The patch set can be divided into the following parts.
Patch 1/10
This patch refines the extent status tree
Patch 2/10-6/10
These patches try to track all extent status in extent status tree and
make it as a extent cache. In extent_status structure bit field is removed
because we get some warnings from 'sparse'. Now es_pblk and es_status are
manipulated by ext4_es_*_pblock and ext4_es_*_status directly. Currently
when an unwritten extent is allocated, we never know it from map->m_flags
because ext4_ext_map_blocks doesn't return EXT4_MAP_UNWRITTEN flag. A
patch fixes it and we can determine the extent status according to m_flags.

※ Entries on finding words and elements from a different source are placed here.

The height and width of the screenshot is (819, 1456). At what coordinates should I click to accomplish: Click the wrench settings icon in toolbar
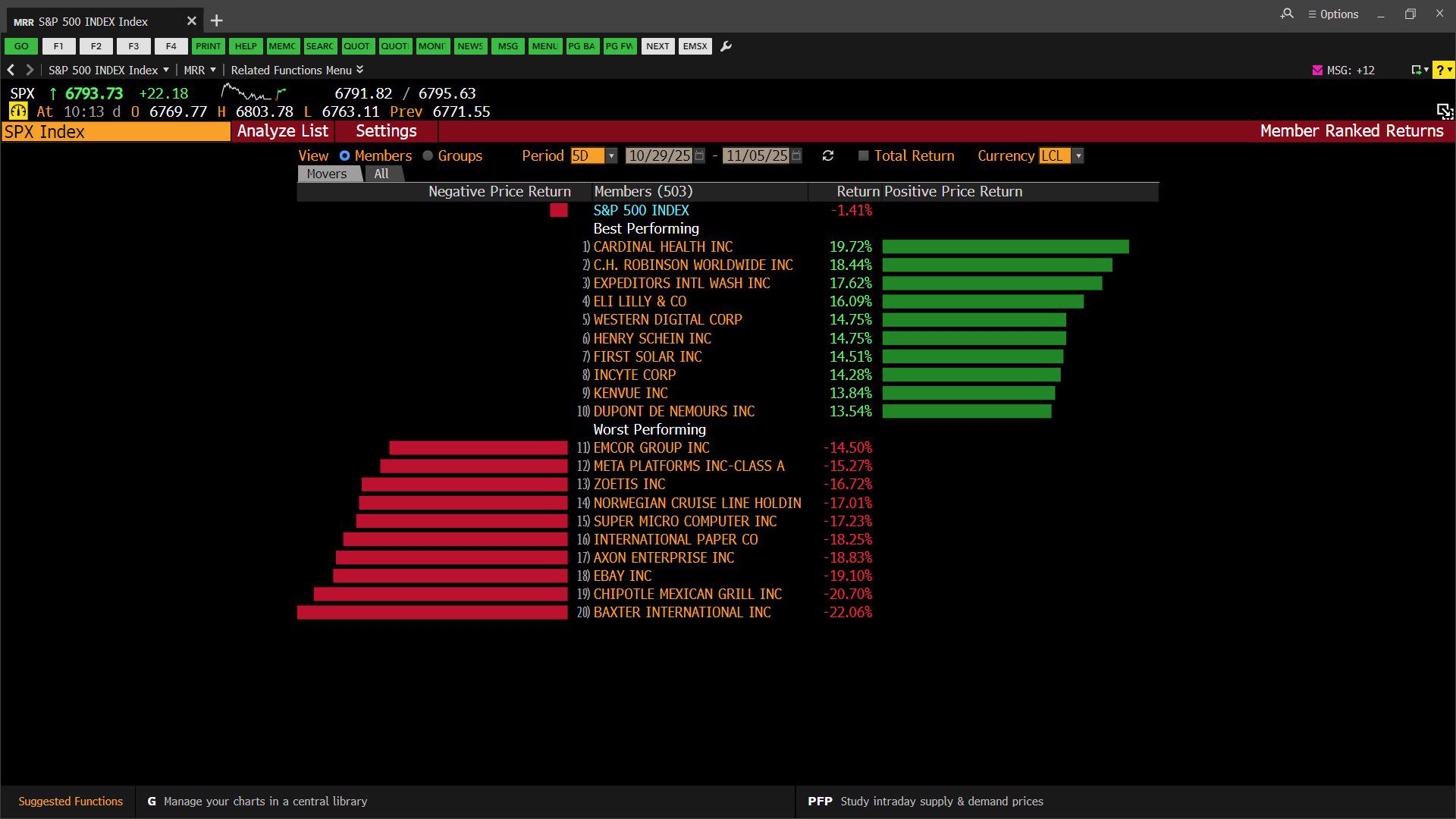click(x=726, y=46)
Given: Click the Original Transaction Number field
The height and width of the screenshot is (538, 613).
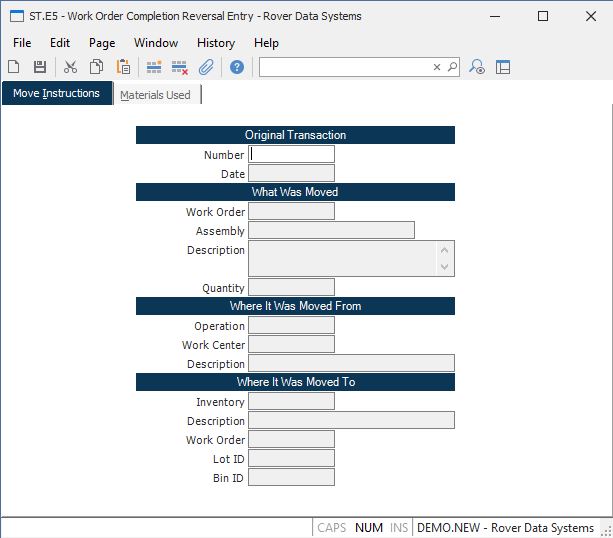Looking at the screenshot, I should pyautogui.click(x=291, y=155).
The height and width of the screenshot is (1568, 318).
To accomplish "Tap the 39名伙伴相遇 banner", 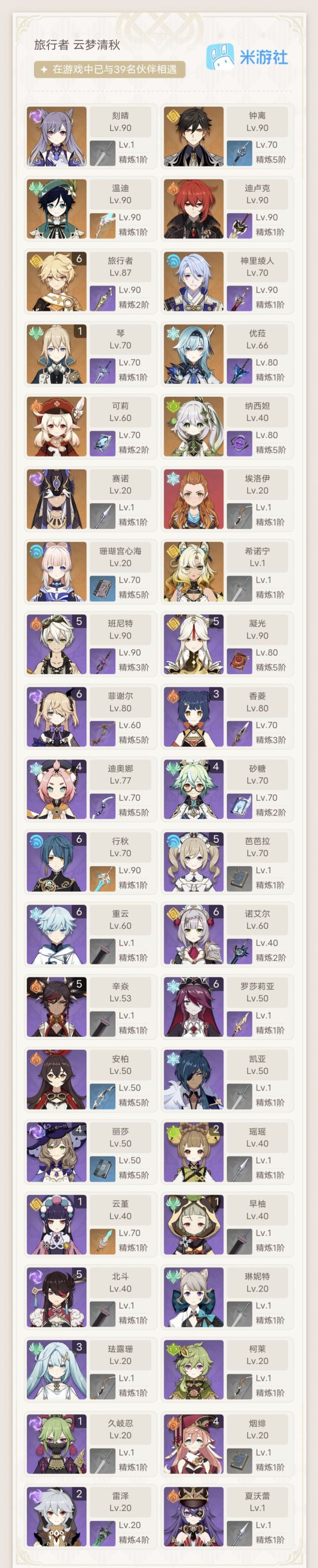I will coord(110,69).
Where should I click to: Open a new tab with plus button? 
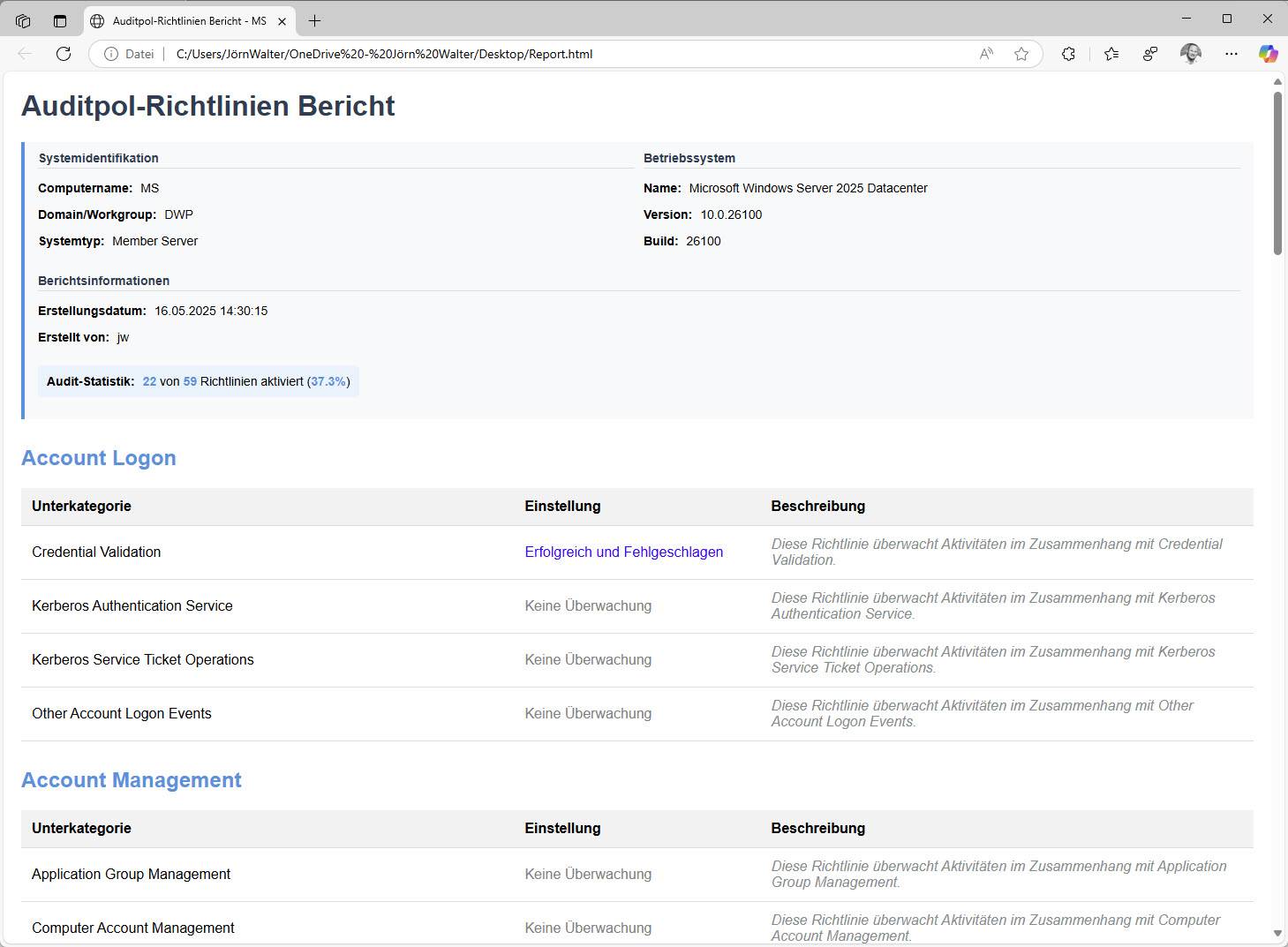pos(314,20)
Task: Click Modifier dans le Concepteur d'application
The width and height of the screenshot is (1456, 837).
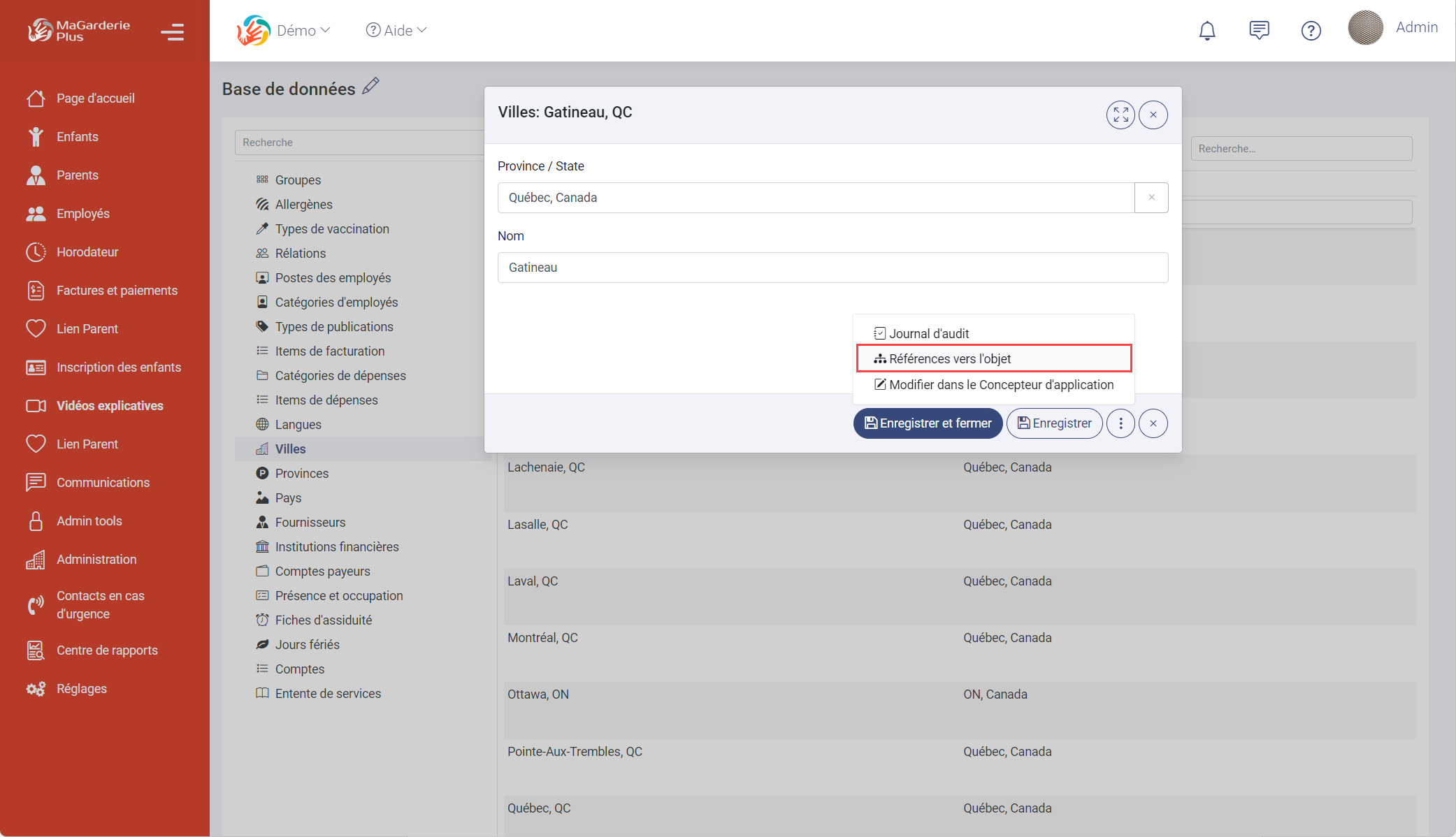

According to Jan's feedback, we put the hole into extent cache to avoid
to access extent tree in disk as far as possible. Here if the whole file
is a hole, this hole will not be cached in extent status tree because it
is always splitted immediately. Meanwhile the hole will not be cached
when ext4_da_map_blocks looks up a block mapping because this hole will be
as a delayed extent later.
Patch 7/10-8/10
This two patches try to reclaim memory from extent status tree when we
are under a high memeory pressure.
Patch 9/10-10/10
Thses patches are picked up again from 1st version because I aware that
they could remove a bogus wait in ext4_ind_direct_IO when dioread_nolock
is enabled. After applied them, the latency of dio read can be reduced.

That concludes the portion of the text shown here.